John Wrey (died 1597) of North Russell, Sourton, and Bridestowe in Devon and Trebeigh, St Ive, Cornwall, was Sheriff of Cornwall in 1587.

==Origins==
He was the son and heir of Walter Wrey of North Russell by his wife Bridget Shilstone, daughter of Robert Shilstone. A branch of the Shilstone family (which took its name (originally de Shilston) from the manor of Shilston, anciently Shilfeston, in the parish of Drews Teignton, Devon) was seated at this period within the parish of Bridestowe, near North Russell. Elizabeth Shilstone (d.1605), the only daughter and heiress of (another) "Robert Shilstone of Bridestowe", married Sir Peter Courtenay (d.1552) of Ugbrooke, Sheriff of Devon in 1548/9, 2nd son of Sir William III Courtenay (1477–1535) "The Great", of Powderham. Pole also mentions, without context, a certain "Sir Robert Shilston of Woode", who bore the same arms as Shilston of Shilston: Ermine, a saltire azure between four cross-crosslets(/patées) fitchée sable.

==Wrey Family origins==
The le Wrey family was believed by Betham (1771), due to its unusual prefixed adjunct, to have taken its name from some office of unidentified duties, "the wrey". At least three historic estates, all in South Devon near to Okehampton and Dartmoor, have been suggested by various sources to have been the origin of the Wrey family, later Wrey Baronets:

===Wray, Moretonhampstead===
It has been suggested that the family took its name from the estate of Wray in the parish of Moretonhampstead in Devon, in which case the ancient name would have been de Wrey. However, the Moretonhampstead History Society in its history of the existing "Wray Barton", on the Wray Brook about 1 mile south-east of Moretonhampstead, omits mention of any connection to the Wrey Baronets.
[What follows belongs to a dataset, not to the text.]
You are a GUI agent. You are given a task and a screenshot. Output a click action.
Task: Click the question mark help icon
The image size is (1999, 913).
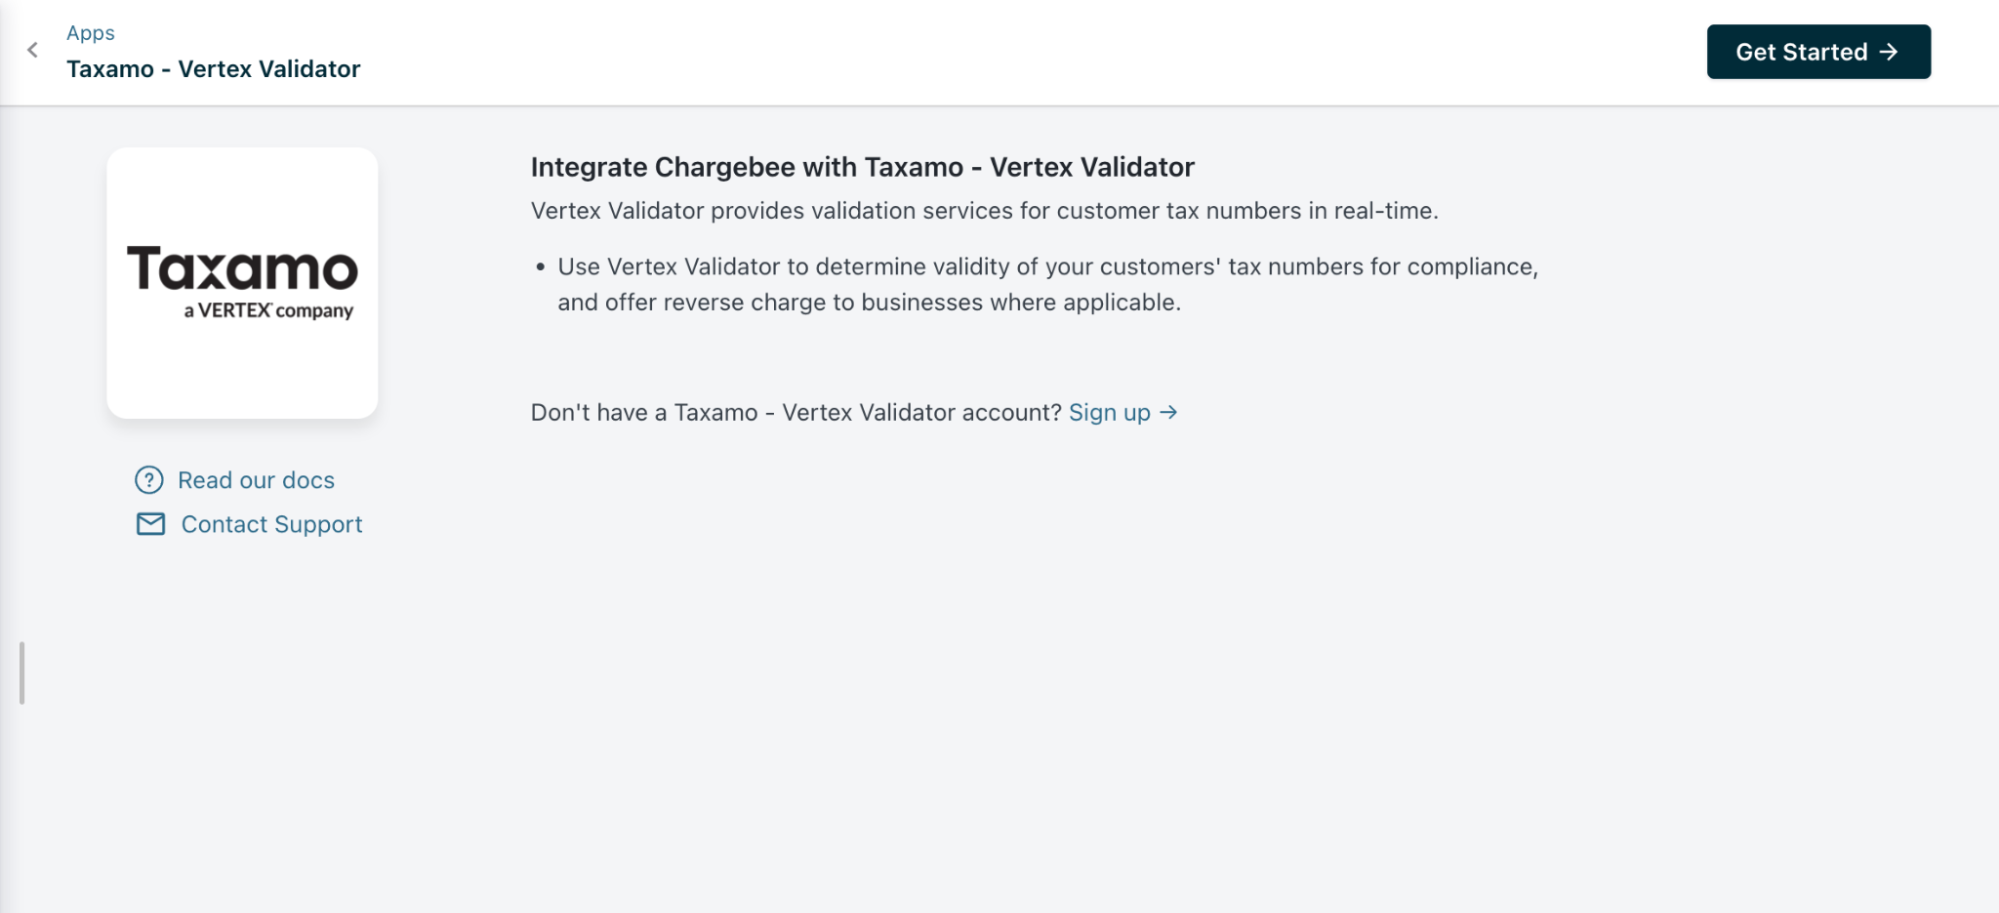149,480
===North Wyke, South Tawton===
According to Pole, William Wray held the estate of "Northwike" (in the parish of South Tawton, called "North Week" by Risdon) during the reign of King Henry III (1217–1272) which was retained by his male descendants who changed their surname to Wike during the reign of King Richard II (1377–1399) Risdon however stated the estate of North Week to have been held during the reign of King Henry III by William de Wigorin alias Chamberlain, "whose posterity assumed the name of Week from their dwelling". In 1661 John Wykes (d.1661) of Northwyke settled the estate of Northwyke onto Richard Weekes (1656–1696), son and heir of Richard Weekes (d.1670) of Hatherleigh, descended from the family of Weekes of Honichurch. The arms of de Wray/Wykes were: Ermine, three battleaxes sable, not dissimilar to the arms of the Wrey Baronets. The mediaeval mansion of North Wyke survives in the parish of South Tawton, and in St Andrew's Church, South Tawton, survives the effigy of the armed warrior John Wykes (c.1520–1591)
Vivian (1895) gives the pedigree of Wykes of Northwyke, in which the descent is as follows:
- William Wray of Northwyke, alive in 1242.
- Walter de Wray of Northwyke (son), living in 1277
- Roger de Wray of Northwyke (son)
- Walter de Wray of Northwyke (son)
- Roger de Wray of Northwyke (son), living in 1345. His eldest son was John Wyke, Sheriff of Devon in 1402, and his second son and heir was William Wyke of Northwyke, who during the reign of King Richard II (1377–1399) abandoned the surname Wray in favour of Wyke.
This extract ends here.